*Problem A*: Transcribe everything in the passage on long-term outcomes of prescription opioid dependence from "This begs a" down to "their good outcomes?".
*Problem B*: In the passage on long-term outcomes of prescription opioid dependence, why do many medication-assisted treatment advocates argue that opioid addiction calls for opioid replacement? Answer in one to three sentences.

*Extracted text*:
* * * * *

Taking their conclusions at face value
Further, their conclusions open the door to some interesting questions:
In the first study examining long-term treatment outcomes of patients with prescription opioid dependence, our results were more encouraging than short-term outcomes from POATS suggested. As reported in our 18-month follow-up study (Potter et al., 2014), and consistent with other literature (Moore et al., 2007, Nielsen et al., 2013 and Potter et al., 2013), patients with prescription opioid dependence may have a more promising long-term course, compared with expectations based on long-term follow-up studies of heroin users (Darke et al., 2007, Flynn et al., 2003, Grella and Lovinger, 2011, Hser et al., 2001 and Vaillant, 1973). Indeed, a history of occasional heroin use at POATS entry was the only prognostic indicator 42 months later, associated with a higher likelihood of meeting symptomatic criteria for current opioid dependence. Our results are consistent with research on heroin dependence in supporting the value of opioid agonist therapy for prescription opioid dependence; however, half of the follow-up participants reported good outcomes without agonist therapy.
This begs a couple of important questions.
- First, many medication assisted treatment advocates have argued that opioid addiction is unique in that it creates long-term or permanent brain dysfunction that requires opioid replacement. Do these findings undermine this theory?
- Second, half of their follow-up subjects doing well without opioid replacement. Can we assume that opioid replacement is responsible for their good outcomes?

* * * * *

*Recorded data*:
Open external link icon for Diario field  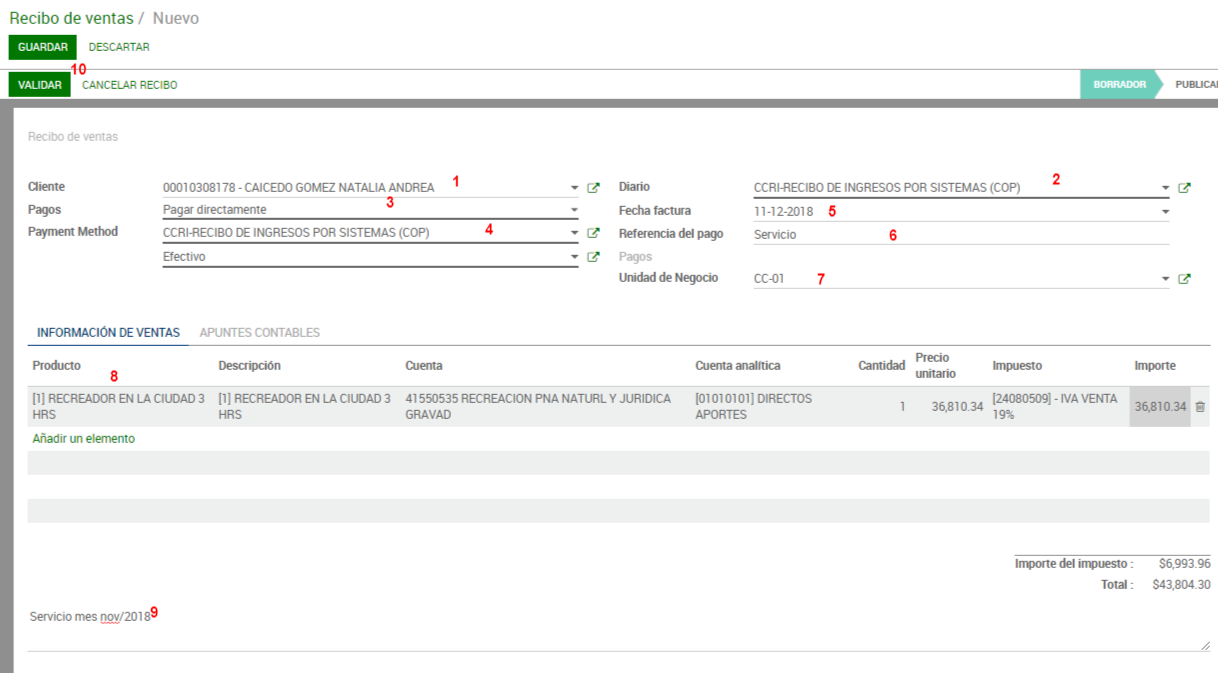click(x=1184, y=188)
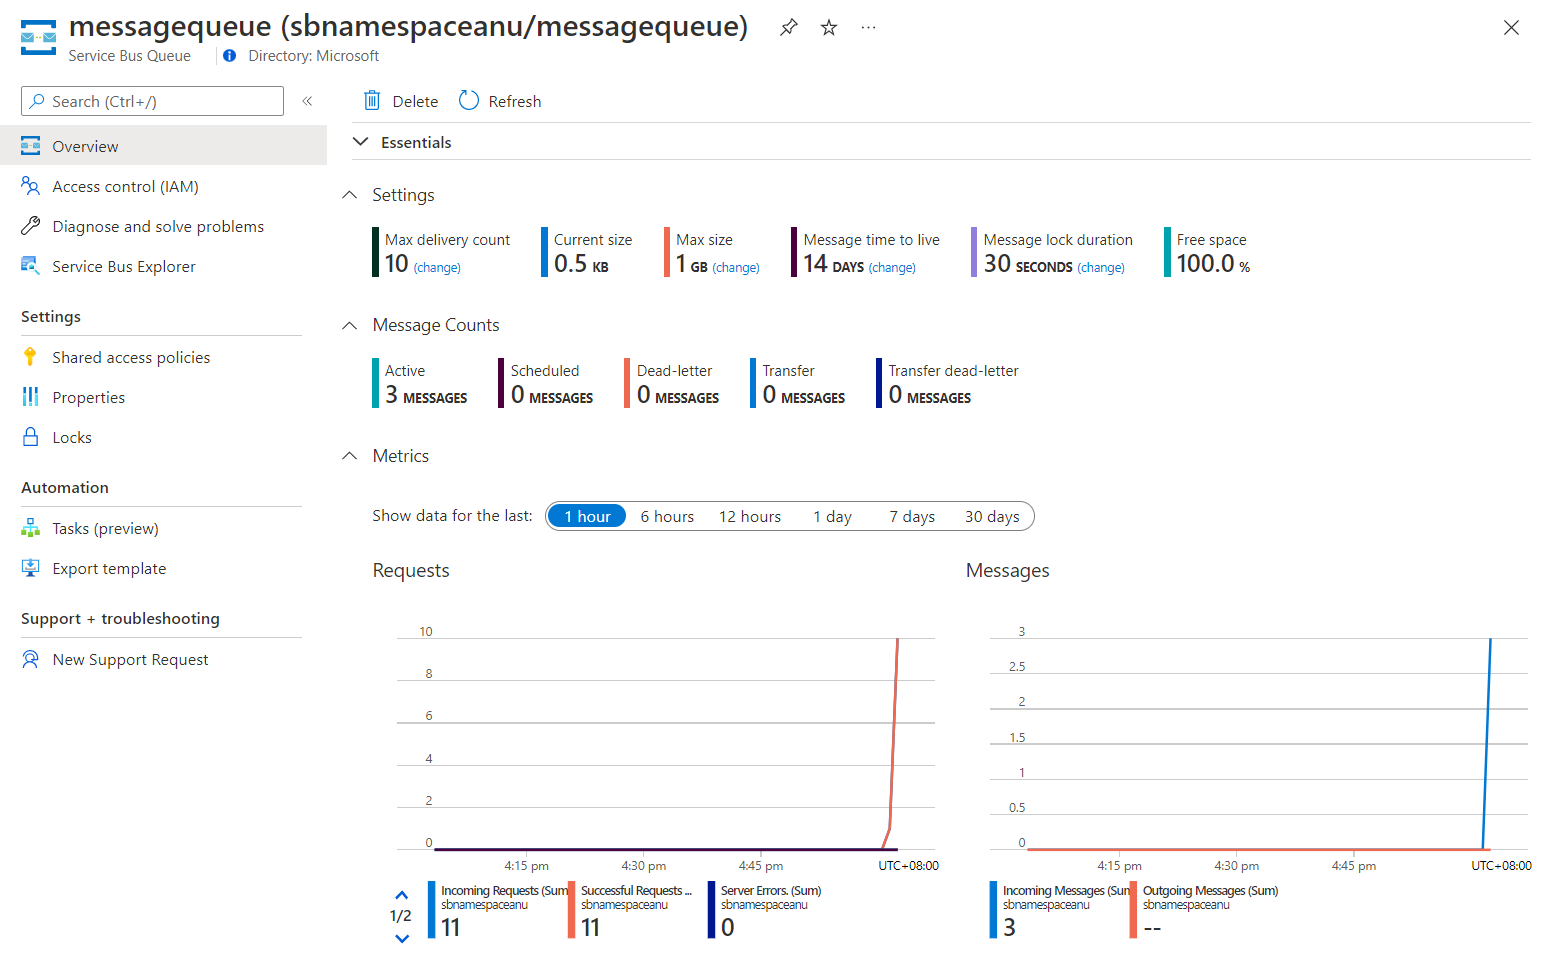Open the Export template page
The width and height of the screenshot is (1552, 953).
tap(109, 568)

* * * * *

*Solution A*:
This begs a couple of important questions.
- First, many medication assisted treatment advocates have argued that opioid addiction is unique in that it creates long-term or permanent brain dysfunction that requires opioid replacement. Do these findings undermine this theory?
- Second, half of their follow-up subjects doing well without opioid replacement. Can we assume that opioid replacement is responsible for their good outcomes?

*Solution B*: They argue that opioid addiction is unique because it creates long-term or permanent brain dysfunction. In their view, that dysfunction requires opioid replacement.